Two Nez Perce warriors were buried in northcentral Idaho on Friday and Saturday, more than a century after they died in the 1877 Battle of the Big Hole.

Since that battle, their remains have been stored at the Smithsonian Institution's Museum of Natural History in Washington, D.C.

A warrior whose name isn't known was buried Friday in the tiny Spalding Cemetery next to the Nez Perce National Historical Park.

A day later, the skull of Pahkatos Owyeen, or Five Wounds, was buried next to his son, William Jackson, at the tribal cemetery in Lapwai, two miles from Spalding near the Clearwater River.

The Native American Graves Protection and Repatriation Act of 1990 gave tribes the right to reclaim ancestral remains, sacred objects and other cultural treasures from federal museums and agencies. Horace Axtell, a Nez Perce elder and tribal spiritual leader, led a tribal delegation to Washington, D.C., last week to retrieve the remains.

"It's very uncomfortable to all of us to have to go through these things," Axtell said, according to the Lewiston Tribune. Still, "we have to do what the ancestors taught us to do, which is bring back the remains."

In 1877, about 750 non-treaty Nez Perce - led by Chief Joseph - fled Idaho to avoid the Army's demand that the tribe move onto a reservation that was just a fraction the size of the traditional Nez Perce homeland in Idaho and northeastern Oregon, according to the National Park Service.

The reservations were meant to contain the Indians - and free up most of their ancestral territory for white settlers.

The unknown Nez Perce warrior and Pahkatos Owyeen were among as many as 90 Indians who were killed Aug. 9, 1877, at a site near the Big Hole River in present-day Montana.

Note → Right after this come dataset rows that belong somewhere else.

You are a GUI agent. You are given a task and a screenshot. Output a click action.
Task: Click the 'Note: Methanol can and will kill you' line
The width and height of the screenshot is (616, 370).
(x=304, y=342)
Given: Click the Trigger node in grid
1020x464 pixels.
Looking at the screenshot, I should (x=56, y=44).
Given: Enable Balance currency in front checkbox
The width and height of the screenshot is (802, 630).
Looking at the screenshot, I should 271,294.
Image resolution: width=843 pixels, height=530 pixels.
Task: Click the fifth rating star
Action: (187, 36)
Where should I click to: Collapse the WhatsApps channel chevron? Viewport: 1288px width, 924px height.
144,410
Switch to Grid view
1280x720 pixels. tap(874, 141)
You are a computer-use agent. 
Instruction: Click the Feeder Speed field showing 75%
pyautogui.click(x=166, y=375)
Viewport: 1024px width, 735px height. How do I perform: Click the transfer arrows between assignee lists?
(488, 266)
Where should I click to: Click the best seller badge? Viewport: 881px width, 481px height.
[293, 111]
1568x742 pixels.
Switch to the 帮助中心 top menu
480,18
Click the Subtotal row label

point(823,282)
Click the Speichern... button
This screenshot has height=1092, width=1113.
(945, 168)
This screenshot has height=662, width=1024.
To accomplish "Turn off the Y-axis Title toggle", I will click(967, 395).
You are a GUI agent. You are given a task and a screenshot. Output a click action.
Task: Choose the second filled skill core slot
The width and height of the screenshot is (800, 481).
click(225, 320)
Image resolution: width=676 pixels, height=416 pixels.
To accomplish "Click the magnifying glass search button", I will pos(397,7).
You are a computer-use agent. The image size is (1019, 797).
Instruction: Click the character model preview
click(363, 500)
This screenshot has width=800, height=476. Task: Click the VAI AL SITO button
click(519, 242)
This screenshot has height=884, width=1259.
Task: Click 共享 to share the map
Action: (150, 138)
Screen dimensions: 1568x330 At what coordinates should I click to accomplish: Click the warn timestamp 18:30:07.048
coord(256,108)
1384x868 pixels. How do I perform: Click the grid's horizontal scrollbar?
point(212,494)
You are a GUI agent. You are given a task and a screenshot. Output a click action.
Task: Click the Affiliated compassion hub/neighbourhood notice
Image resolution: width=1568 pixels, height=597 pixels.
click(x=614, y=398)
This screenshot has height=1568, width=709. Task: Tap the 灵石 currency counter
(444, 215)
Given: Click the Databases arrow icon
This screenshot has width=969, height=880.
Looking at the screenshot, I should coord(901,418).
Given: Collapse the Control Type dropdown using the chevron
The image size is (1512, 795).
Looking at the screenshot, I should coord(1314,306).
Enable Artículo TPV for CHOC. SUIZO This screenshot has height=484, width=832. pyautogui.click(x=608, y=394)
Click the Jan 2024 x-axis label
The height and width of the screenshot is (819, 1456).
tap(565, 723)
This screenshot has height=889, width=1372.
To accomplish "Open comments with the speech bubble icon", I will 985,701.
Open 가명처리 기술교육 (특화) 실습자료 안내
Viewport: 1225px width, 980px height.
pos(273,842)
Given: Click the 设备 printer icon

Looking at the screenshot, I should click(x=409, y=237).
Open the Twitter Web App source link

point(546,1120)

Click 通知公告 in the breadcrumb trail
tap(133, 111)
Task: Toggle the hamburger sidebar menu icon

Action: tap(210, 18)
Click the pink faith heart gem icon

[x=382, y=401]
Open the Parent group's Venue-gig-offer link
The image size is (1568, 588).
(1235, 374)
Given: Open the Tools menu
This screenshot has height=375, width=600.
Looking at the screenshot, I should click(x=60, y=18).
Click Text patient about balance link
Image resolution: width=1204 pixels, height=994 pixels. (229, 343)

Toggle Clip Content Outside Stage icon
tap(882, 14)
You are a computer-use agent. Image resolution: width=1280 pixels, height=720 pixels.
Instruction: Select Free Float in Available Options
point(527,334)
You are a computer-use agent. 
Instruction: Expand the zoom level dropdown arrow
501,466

Twenty-two soldiers, a civilian guide, and five civilian volunteers also were killed, the Park Service said.

Two months later, most of the Nez Perce surrendered near the Canadian border.

At Friday's ceremony in Spalding, more than two dozen people attended the burial, including U.S. Sens. Larry Craig and Mike Crapo, both Idaho Republicans.

Reservation government and spiritual leaders, who were on hand attempted to describe the significance of the event as other tribal members sang burial songs.

According to Axtell, the unknown Nez Perce already had been dug up from a burial site before it was taken to Washington, D.C., in the late 19th century.

"I don't have the words for that," Axtell said, shaking his head. "We disagree with it very much."